El profesor de ciencias políticas en la universidad de Uppsala y director del proyecto The Open Society respondió:
“Se teme que, si empiezan a implementar restricciones en las protestas, se restringirá forzosamente la libertad de expresión. No se puede tener todo a la vez. (…) Es complicado porque aún no sabemos qué cambios o concesiones habrá que hacer. No cabe duda de que hay miedo en la población, sienten que la situación se ha salido de control y quieren parar la violencia. Esto puede agrietar la coalición que gobierna el país, y pienso que, aunque cambiemos las leyes de libertad de expresión, las demandas de sectores religiosos extremistas van a seguir”.
Es decir, el problema son los musulmanes. Es el Corán. Son esos “religiosos extremistas”.
La “cultura superior” absuelve a los endemoniados pirómanos, a los provocadores y agitadores neonazis, y condena a las víctimas.
Lo más valioso es lo que Europa defiende: su “libertad de expresión”, esa misma que fue la de Ginés de Sepúlveda, y de aquellos frailes que declaraban a los pueblos originarios “incapaces de todos o al menos de algunos sacramentos, lo cual, conforme a las ideas teológicas de la época, equivalía a declararlos por irracionales”.

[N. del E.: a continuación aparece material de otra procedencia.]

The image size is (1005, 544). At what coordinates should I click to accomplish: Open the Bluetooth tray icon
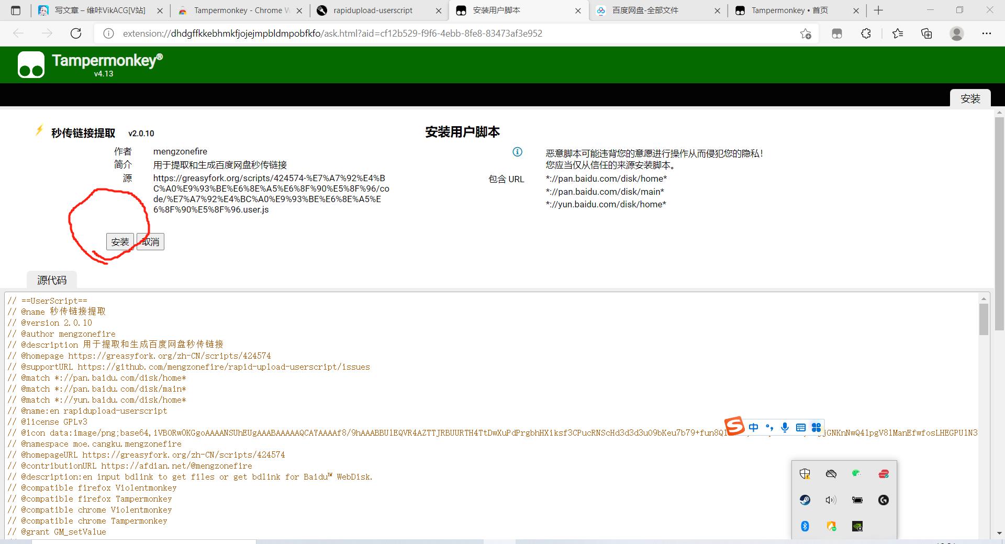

“Esta idea servía de base a soldados, encomenderos, teólogos y jurisconsultos para justificar las conquistas, para probar que era lícita la esclavitud de los indios o para disculpar las crueldades y tiranías de los españoles denunciadas con tanta energía por frailes de la orden de Santo Domingo, como fray Pedro de Córdoba, fray Antonio de Montesinos y más tarde fray Bartolomé de Las Casas (Memorias políticas de México).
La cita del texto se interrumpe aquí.